When I consider my relationship with God, my heavenly Father, my guide and source of strength, my friend and saviour, I wonder at the pain that God must experience because of His choice to love. There is the obvious pain experienced by Jesus as he suffered beatings and cruelty and then was nailed to a cross and left to die. There is the history of rebellion against God by whole nations and billions of individuals and then there is the pain and sorrow that we inflict on one another.

Recently I learned how important it was for my daughter to realise that I could cope with her emotions.
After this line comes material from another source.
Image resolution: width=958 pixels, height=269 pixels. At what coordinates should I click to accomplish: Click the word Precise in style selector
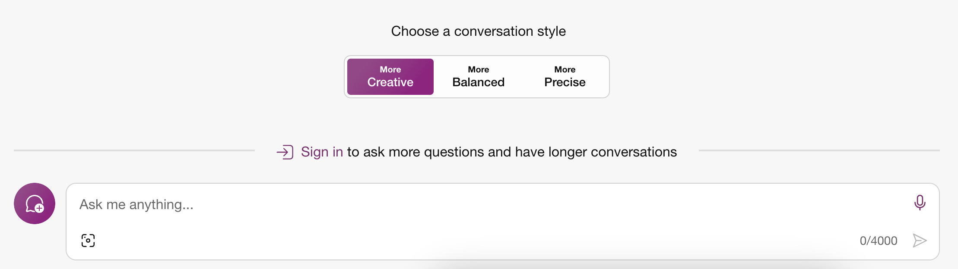tap(565, 82)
I told my daughter about a big change that was going to take place for her and although she was at first calm, her anxiety began to build until she erupted into a torrent of anger towards me. She shouted and screamed at me and then eventually came the tears. When she had talked and got all her fears in the open she became calm and brave. I have been learning about Filial Play, which is training me how to have a special play time with my child (initially with my son), where he directs the play and I follow, attend, get involved. I don't educate, direct, ask questions or react emotionally to him. I remain calm and create boundaries allowing him to know he has safe, special time with me where he can express what he is feeling. One of the techniques that I have learned on the course is how to reflect emotions. And it is this technique that I used with Florence. I responded to her anger and abuse by saying "You seem to feel very angry with me about this" "You look like you want to shout and scream" "you are telling me that you are scared and that is ok" and so on. It was amazing the way it unfolded as it allowed her to know that I was listening and that I was aware of how she was feeling and that I could cope with it, which seemed to help her draw strength to deal with our decision.

Since then she has remained calm and positive and it is amazing to think that the emotional explosion ever happened. I am so grateful to be learning new techniques to help me build strong and loving relationships with my kids. I just need to be mindful of what I say!